AIB staff 'held clandestine parties in crash'
A former arrears field agent for AIB has said the bank held "clandestine" Christmas parties for fear of what the public might think, after it received €30bn of taxpayers' money in the bailout.
Michael Glennon who is taking an unfair dismissal case against AIB, told an Employment Appeals Tribunal that news his contract with the bank was being terminated in September 2013 came like a "bombshell".
He said there was no reason why he should have been let go from his €65,000-a-year job as the mortgage arrears situation at the time was "shocking".
The bank claims Mr Glennon was an independent contractor, however, he insists he was an employee and said he was issued with a staff number, took part in company training courses and was invited to AIB Christmas parties.
Mr Glennon said he began working for EBS, which later merged with AIB, in September 2008 and signed a 12-month contract in January 2009. He signed a follow-up 12-month contract in April 2010 but said he did not receive any further contracts after that.
He said the initial contract had stated he was an "independent contractor", however, he did not believe he was one.
"Certainly for the last three years there was no contract. I was, in my mind ... an employee.

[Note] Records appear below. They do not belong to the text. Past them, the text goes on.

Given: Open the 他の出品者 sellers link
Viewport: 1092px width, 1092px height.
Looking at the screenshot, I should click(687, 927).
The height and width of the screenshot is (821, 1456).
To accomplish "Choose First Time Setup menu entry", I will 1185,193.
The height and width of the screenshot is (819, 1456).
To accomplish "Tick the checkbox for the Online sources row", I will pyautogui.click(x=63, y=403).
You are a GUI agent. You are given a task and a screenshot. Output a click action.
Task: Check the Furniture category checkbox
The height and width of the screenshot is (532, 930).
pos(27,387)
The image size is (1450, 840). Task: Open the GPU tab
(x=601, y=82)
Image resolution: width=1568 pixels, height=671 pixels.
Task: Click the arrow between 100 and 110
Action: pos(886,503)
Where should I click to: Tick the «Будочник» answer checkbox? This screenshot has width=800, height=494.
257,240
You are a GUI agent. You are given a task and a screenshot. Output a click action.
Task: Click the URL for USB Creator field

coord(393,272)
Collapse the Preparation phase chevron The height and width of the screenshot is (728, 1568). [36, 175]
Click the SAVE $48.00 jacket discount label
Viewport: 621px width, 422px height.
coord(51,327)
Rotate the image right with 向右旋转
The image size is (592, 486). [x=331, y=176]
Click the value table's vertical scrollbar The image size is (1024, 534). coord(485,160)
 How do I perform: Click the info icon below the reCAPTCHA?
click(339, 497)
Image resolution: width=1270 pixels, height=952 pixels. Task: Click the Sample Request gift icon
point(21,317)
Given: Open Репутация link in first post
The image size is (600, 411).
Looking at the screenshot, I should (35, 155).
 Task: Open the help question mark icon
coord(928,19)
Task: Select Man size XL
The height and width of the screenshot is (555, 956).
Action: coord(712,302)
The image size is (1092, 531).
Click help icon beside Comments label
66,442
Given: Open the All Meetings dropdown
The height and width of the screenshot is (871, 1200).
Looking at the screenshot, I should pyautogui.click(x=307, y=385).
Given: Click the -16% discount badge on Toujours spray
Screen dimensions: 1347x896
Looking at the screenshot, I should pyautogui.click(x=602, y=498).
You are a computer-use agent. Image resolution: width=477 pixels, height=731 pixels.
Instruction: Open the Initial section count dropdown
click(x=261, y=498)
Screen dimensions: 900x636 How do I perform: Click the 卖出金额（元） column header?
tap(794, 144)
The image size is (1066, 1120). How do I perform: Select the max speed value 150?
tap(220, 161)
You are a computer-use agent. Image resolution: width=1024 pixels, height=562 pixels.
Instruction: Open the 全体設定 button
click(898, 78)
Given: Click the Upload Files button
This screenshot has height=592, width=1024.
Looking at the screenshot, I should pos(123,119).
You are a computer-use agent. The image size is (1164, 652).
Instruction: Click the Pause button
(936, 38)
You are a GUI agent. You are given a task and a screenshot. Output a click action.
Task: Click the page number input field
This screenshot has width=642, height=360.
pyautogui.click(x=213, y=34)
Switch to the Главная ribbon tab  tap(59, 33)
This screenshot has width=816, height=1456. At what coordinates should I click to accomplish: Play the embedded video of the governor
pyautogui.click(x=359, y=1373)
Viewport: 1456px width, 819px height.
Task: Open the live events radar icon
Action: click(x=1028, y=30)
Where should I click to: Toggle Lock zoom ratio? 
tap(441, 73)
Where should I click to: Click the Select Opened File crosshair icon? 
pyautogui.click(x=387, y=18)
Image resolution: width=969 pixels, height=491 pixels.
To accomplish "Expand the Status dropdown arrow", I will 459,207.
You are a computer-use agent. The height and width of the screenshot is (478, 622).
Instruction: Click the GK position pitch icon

"I can't believe under any circumstances I could be determined as an independent contractor. First of all, I was given a staff number, staff identity badge. Independent contractors had to go through a process of signing in at reception ... I had my security badge."
Mr Glennon said he was told he was an "integral" part of the Arrears Support Unit (ASU) and was invited to all relevant departmental meetings, underwent training courses, was subject to staff appraisals and was invited to Christmas parties for the ASU and the AIB Group.
Referring to the parties, he said: "I know in latter years this was done in a more clandestine situation because of the feeling from the taxpayer etc.
"It couldn't be seen paying €30bn and staff going out for Christmas parties, it was happening quietly."
As a field agent, Mr Glennon called to the homes of customers who were in arrears to carry out a financial assessment.
"My opening line was: 'I'm here from EBS. I'm here to help you.' No customer ever refused help. You'd be invited into the home for a cup of coffee.
"We sat down, sometimes the information flowed, sometimes people didn't give the full information, sometimes through forgetfulness, sometimes through embarrassment."